Email domain blacklist with wildcards (revisited)


(Stephen Chung) #1

The current implementation already matches black-listed domains with EndsWith type string matching.

I would like to propose adding regex type matching as well.

Reason: Recently a lot of spammers come from email addresses with a long string of numbers, for example 76987.com, 245934.net etc.

I would like to be able to filter them out, but with the standard EndsWith matching, it is impossible.


(Stephen Chung) #2

EDIT:

Oops, just looked through the commit. Seems like the domain string is passed straight into the regex:

regexp = Regexp.new("@(.+\.)?(#{domains})", true)

Not sure if #{domains} gets sanitized before-hand.
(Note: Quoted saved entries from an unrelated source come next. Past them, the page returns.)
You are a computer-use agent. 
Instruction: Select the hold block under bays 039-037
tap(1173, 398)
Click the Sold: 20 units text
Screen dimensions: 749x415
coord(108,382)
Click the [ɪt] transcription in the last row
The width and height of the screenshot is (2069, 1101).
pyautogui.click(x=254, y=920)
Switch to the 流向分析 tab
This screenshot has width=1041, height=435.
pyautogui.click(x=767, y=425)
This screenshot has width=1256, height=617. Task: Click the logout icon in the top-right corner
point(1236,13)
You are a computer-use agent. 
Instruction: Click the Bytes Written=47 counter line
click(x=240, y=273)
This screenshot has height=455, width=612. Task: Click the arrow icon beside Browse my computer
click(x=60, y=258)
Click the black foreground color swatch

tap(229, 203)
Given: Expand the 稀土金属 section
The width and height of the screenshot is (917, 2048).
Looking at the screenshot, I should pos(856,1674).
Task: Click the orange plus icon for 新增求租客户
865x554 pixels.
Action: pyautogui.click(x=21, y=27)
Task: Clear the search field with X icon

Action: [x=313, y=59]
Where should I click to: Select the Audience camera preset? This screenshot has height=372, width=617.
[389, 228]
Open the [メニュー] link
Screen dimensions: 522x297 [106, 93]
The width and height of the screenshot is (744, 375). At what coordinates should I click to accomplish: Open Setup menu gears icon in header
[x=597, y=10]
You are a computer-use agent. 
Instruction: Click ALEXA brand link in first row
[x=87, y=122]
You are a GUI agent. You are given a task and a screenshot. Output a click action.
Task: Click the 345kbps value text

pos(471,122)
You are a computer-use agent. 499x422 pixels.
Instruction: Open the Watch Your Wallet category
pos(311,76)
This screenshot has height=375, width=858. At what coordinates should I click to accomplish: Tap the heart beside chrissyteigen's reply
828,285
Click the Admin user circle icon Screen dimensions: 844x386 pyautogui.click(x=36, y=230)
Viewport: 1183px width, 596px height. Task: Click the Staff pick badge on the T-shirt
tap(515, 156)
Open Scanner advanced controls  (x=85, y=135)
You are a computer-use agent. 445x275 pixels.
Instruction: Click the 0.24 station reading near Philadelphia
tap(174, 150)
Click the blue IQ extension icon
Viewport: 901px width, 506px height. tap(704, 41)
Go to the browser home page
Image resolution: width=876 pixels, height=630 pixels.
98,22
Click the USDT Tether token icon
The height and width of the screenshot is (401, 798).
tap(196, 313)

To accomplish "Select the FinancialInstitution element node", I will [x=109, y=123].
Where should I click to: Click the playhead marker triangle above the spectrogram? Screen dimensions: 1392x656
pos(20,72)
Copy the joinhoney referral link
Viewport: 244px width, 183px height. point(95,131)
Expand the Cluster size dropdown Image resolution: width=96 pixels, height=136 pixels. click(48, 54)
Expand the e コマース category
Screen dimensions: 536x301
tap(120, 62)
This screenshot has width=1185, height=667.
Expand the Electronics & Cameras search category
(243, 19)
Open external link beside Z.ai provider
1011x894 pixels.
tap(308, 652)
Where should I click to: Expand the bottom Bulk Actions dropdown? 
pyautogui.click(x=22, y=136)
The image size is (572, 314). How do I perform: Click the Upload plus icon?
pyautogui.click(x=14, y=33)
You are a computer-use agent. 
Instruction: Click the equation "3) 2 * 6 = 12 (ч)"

Unlikely because of the line:

domains = setting.gsub('.', '\.')

which only sanitizes the dot.

But it does appear to support putting a regex inside #{domains}, except that the regex cannot use the dot .


(Stephen Chung) #3

I’ve tried it with the following blacklist domain:

\d+\d\d\d.\w+

which should match any domain which is made up of four or more numbers (and numbers only).

I checked the setting with Data Explorer and confirms that email_domains_blacklist is mailinator.com|cc|\d+\d\d\d.\w+, which is correct.

The code regexp = Regexp.new("@(.+\.)?(#{domains})", true) should now filter off emails coming from domains with long digits.

EDIT: Note: not sure what the second parameter true is doing in a call to Regexp.new(), which takes as a second parameter the matching options.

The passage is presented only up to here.